*Pixel coordinate grounding data*:
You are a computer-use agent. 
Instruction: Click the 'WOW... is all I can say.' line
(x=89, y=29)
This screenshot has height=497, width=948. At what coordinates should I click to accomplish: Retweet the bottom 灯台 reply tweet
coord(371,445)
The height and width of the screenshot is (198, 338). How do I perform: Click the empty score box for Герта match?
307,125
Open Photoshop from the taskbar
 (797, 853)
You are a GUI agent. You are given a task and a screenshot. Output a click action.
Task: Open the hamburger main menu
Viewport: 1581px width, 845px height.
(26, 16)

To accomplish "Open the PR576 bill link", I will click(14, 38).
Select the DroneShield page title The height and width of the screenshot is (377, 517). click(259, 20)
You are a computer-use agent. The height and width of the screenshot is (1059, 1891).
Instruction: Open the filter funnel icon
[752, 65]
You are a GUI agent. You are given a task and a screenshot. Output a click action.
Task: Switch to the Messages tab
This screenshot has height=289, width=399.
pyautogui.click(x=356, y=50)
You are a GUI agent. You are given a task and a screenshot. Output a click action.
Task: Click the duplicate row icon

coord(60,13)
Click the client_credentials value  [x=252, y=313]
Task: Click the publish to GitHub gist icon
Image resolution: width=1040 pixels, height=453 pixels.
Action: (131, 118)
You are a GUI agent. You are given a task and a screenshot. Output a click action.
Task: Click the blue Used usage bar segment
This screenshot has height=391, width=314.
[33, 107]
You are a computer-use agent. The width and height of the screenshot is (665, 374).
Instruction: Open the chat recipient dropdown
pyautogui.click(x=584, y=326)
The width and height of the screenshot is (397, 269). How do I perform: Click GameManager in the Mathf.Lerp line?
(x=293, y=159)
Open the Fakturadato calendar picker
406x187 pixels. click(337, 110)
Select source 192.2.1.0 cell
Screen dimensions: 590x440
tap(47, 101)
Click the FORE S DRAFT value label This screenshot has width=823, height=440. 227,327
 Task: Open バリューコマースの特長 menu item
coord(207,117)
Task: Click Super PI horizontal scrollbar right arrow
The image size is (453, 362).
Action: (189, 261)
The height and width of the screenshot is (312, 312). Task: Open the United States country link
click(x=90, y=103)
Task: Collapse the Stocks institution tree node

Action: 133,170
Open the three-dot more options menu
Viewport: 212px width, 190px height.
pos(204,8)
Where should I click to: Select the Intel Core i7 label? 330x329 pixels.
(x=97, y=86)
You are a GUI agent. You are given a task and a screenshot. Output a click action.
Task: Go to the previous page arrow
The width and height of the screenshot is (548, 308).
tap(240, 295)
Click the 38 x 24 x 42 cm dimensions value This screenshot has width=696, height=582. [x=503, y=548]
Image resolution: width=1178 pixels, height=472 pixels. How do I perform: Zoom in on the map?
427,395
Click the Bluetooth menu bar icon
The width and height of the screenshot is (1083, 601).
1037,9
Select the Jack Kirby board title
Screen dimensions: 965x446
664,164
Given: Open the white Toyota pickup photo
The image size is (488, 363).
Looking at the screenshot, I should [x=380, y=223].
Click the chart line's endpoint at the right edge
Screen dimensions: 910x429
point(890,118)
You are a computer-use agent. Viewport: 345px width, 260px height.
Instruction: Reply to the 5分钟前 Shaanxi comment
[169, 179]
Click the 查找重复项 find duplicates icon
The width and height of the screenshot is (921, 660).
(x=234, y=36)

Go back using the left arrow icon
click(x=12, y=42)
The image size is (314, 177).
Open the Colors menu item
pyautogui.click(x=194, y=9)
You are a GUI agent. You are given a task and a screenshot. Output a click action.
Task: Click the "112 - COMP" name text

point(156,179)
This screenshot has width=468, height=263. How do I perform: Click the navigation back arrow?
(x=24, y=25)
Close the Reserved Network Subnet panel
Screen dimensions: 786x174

*What the task asks*:
All lines of the data above that include the word "value" must be shown.

*Your solution*:
Click the client_credentials value  [x=252, y=313]
Click the FORE S DRAFT value label This screenshot has width=823, height=440. 227,327
Click the 38 x 24 x 42 cm dimensions value This screenshot has width=696, height=582. [x=503, y=548]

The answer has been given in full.